● What to produce:
Beginning with the first line below, please repeat the material exactly, ending with the line that includes "You are a computer-use agent. Image resolution: width=460".

● Listed entries:
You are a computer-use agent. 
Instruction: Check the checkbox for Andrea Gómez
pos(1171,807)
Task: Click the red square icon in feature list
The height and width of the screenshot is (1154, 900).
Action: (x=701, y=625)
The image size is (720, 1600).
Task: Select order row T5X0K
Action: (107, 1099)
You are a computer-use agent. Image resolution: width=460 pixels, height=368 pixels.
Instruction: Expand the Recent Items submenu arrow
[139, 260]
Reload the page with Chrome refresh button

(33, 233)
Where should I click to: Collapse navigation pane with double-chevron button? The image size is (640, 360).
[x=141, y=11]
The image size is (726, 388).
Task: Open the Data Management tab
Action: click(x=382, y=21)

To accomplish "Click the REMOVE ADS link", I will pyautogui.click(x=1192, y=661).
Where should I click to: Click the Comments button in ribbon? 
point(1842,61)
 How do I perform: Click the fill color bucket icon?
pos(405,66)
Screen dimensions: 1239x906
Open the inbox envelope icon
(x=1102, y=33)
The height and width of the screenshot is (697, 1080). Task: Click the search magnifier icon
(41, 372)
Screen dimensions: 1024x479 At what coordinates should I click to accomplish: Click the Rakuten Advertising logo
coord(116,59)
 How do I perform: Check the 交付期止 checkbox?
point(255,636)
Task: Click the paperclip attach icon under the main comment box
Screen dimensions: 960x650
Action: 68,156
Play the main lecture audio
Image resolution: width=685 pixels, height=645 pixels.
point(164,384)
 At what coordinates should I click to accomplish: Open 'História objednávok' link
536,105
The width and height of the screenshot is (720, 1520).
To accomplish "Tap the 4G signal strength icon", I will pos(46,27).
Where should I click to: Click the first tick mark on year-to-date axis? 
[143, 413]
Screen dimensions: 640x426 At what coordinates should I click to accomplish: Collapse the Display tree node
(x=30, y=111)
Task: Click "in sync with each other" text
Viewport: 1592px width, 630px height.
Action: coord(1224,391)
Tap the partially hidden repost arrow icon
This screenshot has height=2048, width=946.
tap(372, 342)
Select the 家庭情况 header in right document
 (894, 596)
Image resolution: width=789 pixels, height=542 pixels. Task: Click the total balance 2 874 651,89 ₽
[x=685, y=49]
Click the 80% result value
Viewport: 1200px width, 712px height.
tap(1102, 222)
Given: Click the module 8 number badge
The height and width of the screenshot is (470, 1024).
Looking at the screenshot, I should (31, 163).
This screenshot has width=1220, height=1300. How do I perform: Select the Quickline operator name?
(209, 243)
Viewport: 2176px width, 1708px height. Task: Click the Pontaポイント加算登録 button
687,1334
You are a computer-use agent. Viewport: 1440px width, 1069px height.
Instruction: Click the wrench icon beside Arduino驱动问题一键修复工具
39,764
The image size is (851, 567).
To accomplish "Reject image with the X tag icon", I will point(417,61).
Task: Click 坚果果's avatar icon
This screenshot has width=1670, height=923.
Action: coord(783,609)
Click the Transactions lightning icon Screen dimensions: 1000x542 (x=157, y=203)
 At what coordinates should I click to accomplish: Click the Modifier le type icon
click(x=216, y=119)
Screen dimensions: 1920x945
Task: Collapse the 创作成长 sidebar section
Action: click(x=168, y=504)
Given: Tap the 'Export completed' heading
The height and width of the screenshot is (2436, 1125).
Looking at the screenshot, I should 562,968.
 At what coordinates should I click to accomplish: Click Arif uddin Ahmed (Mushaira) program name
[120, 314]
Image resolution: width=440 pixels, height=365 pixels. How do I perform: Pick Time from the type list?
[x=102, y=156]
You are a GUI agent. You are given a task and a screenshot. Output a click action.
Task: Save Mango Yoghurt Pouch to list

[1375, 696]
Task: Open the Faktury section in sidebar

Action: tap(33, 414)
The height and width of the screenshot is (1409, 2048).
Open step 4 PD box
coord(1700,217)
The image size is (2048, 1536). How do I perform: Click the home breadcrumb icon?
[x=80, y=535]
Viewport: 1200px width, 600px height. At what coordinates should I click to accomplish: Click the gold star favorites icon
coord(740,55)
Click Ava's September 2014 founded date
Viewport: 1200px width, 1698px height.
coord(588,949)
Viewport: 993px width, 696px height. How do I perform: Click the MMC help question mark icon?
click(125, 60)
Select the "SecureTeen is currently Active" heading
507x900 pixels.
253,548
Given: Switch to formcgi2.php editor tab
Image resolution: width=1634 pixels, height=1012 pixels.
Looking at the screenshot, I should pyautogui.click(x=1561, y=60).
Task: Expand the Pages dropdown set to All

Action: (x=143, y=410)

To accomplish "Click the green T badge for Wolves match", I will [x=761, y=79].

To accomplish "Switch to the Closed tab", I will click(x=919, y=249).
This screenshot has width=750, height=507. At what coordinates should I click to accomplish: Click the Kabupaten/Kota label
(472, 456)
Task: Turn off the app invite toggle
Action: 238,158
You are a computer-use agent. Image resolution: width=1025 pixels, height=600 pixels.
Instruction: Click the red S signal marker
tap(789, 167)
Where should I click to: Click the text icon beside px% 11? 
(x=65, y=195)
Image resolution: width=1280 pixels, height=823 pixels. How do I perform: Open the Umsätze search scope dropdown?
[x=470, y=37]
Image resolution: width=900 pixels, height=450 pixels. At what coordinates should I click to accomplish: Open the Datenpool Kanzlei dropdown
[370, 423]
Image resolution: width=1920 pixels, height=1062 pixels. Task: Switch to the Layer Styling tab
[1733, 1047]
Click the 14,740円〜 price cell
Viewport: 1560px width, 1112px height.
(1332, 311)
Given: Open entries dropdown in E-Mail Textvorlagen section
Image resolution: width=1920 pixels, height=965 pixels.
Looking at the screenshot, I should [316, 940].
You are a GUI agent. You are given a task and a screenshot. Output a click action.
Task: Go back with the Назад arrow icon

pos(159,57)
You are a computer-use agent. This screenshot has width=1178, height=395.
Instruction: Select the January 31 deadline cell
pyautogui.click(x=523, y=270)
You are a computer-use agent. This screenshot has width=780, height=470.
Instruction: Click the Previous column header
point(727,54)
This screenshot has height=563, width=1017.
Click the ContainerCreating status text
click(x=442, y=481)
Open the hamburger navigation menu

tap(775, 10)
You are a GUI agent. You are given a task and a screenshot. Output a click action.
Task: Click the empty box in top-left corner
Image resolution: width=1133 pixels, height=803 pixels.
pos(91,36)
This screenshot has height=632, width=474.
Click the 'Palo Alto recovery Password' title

● Your response:
You are a computer-use agent. 
Instruction: Check the checkbox for Andrea Gómez
pos(1171,807)
Task: Click the red square icon in feature list
The height and width of the screenshot is (1154, 900).
Action: (x=701, y=625)
The image size is (720, 1600).
Task: Select order row T5X0K
Action: (107, 1099)
You are a computer-use agent. Image resolution: width=460 pixels, height=368 pixels.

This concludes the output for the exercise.